ENTRIES SHOWN
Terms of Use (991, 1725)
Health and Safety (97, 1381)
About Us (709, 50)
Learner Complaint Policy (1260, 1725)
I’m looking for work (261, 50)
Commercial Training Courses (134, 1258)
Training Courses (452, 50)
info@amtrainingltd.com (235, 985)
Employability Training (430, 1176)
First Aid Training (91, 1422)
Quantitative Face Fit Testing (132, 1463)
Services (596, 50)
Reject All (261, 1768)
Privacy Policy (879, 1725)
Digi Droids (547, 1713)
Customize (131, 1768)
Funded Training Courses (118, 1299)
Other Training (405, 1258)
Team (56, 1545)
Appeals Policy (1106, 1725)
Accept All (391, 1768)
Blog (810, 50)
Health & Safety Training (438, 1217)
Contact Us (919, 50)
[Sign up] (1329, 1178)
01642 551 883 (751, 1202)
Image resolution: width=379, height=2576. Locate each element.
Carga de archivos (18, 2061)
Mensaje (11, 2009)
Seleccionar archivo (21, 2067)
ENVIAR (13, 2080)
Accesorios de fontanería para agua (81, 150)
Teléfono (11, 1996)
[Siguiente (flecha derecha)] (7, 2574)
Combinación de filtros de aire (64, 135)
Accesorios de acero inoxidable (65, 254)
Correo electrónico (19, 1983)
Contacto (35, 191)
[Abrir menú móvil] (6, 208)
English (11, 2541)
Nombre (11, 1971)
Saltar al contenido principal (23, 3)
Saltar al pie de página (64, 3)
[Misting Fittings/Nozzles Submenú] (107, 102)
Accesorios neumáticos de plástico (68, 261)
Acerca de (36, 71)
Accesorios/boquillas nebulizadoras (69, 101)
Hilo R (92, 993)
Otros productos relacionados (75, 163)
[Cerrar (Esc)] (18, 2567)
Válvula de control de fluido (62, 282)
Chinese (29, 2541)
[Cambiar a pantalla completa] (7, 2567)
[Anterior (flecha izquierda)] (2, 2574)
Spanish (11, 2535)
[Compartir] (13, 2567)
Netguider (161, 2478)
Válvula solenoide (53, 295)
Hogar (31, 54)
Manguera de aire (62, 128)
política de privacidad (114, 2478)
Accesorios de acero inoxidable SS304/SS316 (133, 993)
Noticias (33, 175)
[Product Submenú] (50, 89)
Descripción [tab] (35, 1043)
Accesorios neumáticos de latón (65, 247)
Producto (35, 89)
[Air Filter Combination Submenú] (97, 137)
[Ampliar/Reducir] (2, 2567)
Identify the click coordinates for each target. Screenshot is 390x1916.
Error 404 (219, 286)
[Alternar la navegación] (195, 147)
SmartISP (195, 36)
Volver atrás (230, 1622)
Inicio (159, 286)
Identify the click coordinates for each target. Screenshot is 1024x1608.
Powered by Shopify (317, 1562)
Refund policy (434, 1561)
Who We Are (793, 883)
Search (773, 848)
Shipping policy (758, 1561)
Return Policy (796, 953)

TASK INSTRUCTIONS
The lines from the one containing "Volver atrás (230, 1622)" through the end of the data are to be copied exactly, the first and last of them included.

YOUR SOLUTION
Volver atrás (230, 1622)
Inicio (159, 286)
Identify the click coordinates for each target. Screenshot is 1024x1608.
Powered by Shopify (317, 1562)
Refund policy (434, 1561)
Who We Are (793, 883)
Search (773, 848)
Shipping policy (758, 1561)
Return Policy (796, 953)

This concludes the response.